The society’s job line is almost 10 years old and includes both free-lance and full-time job openings for public relations positions. Jobs are kept on the line for a maximum of three weeks. Each listing includes a description of the job, a summary of the experience and skill level required to fill it and an address of where to apply. The job line also lists upcoming industry meetings, which provide networking opportunities.
From a company’s perspective, says hot-line coordinator Valerie Lemke, the biggest advantage of using a job hot line is it stops the flood of inappropriate applicants.
Setting up a job line is a relatively simple matter for a company, she said. The Public Relations Society’s job line is a telephone answering machine housed in a supply closet.
Lemke said that while her organization doesn’t keep track of how many calls the job line receives each day, she knows it is a great deal.
“The machine makes this clicking noise whenever it is receiving a call. And every time I’m in the supply closet, it’s clicking,” she said. On a few occasions, something has gone awry with the machine and the society’s telephones start ringing with callers to report the malfunction, she said.
Some job lines are industry-specific, like the Public Relations Society’s. Others list openings within a single large company, such as Hewlett-Packard.
Some job lines charge fees to employers. The Ad Club’s job line carries an average of eight to 10 openings in the fields of marketing, graphics design and advertising sales. The line gets 30 to 50 calls a day from job seekers. The job line has become so popular that it now charges employers who are members $15 to place a job. It is free to callers.

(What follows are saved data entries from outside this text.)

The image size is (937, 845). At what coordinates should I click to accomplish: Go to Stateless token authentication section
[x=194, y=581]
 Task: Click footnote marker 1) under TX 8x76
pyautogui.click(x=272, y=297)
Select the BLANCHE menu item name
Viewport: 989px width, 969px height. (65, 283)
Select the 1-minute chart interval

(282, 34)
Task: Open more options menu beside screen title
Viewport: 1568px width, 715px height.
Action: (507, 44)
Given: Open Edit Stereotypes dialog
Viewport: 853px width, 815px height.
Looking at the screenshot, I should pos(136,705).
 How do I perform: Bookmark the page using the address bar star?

Amy De Groot learned about the job she now holds--media relations coordinator for Planned Parenthood of San Diego and Riverside counties--from calling Planned Parenthood’s job line. “I was working for another company in an industry that didn’t appeal to me quite as much,” she said. She targeted Planned Parenthood as a company for which she’d like to work. Once she learned about its jobs hot line, she took to calling it regularly.
“I applied for this job as soon as it listed on the job line,” she said.
Jeanette Freeman, a conference planner for UC San Diego, got her job through the university’s job line.
Freeman said she has a notebook binder from her job-hunting days filled with job leads and sources. Prominent among them: job hot lines.
“They were really useful,” she said. “I knew which day of the week they updated the listings and that’s when I’d call.”
The San Diego Community College District has a job line that lists every position open at City, Mesa and Miramar colleges, in addition to 10 continuing education centers.